■ **PROVIDED ENTRIES**:
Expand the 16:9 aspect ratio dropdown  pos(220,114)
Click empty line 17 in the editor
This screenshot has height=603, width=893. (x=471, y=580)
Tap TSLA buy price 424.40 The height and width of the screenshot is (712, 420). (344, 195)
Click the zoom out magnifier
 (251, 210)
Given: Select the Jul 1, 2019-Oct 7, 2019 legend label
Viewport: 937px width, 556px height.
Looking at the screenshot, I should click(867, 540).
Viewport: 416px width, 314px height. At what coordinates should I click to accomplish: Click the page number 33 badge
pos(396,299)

==

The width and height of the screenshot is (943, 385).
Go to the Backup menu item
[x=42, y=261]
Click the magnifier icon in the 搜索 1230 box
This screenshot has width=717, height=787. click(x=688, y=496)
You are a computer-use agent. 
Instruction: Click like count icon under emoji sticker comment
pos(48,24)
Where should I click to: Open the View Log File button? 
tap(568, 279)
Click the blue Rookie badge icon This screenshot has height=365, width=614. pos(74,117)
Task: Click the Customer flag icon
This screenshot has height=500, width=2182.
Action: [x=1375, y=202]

...

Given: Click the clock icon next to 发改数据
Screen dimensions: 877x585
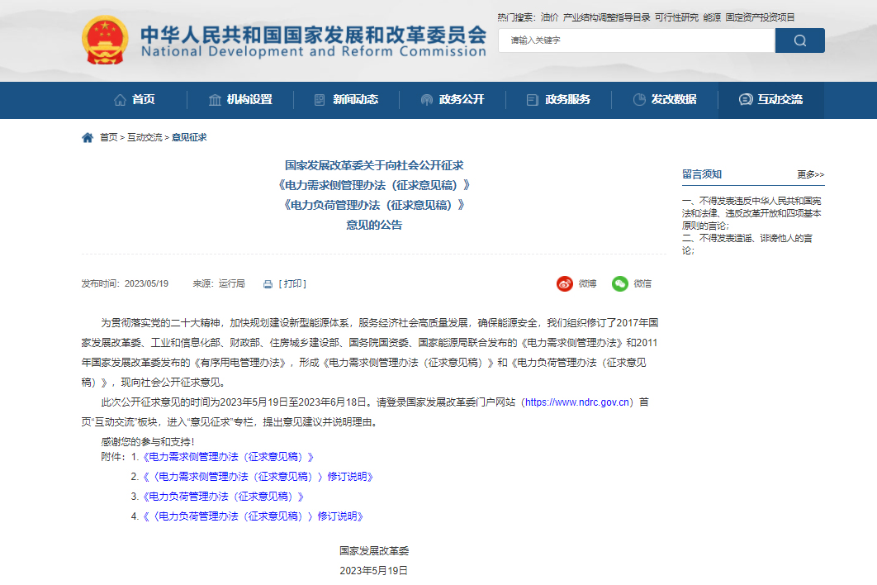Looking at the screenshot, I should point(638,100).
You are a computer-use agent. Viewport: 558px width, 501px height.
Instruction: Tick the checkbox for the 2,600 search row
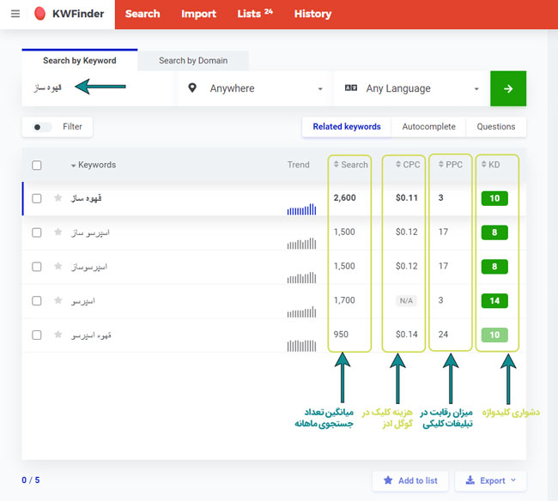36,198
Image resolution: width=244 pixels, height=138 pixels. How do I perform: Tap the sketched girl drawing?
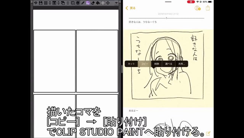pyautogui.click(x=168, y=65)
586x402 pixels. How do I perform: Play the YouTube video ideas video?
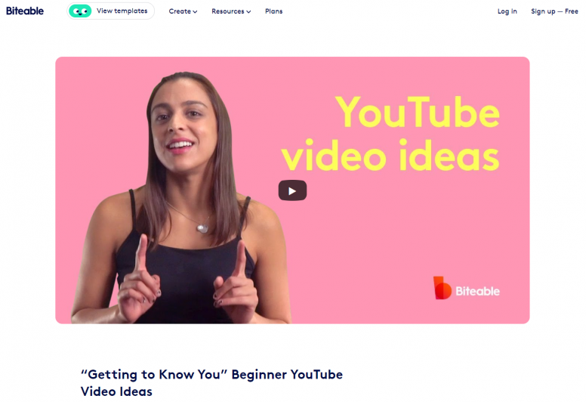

■ **TASK ITEM**:
Search the records for the word "computer". Copy every line that has it.

■ **SOLVED PROBLEM**:
You are a computer-use agent. 
You are a computer-use agent. Viewport: 558px width, 501px height.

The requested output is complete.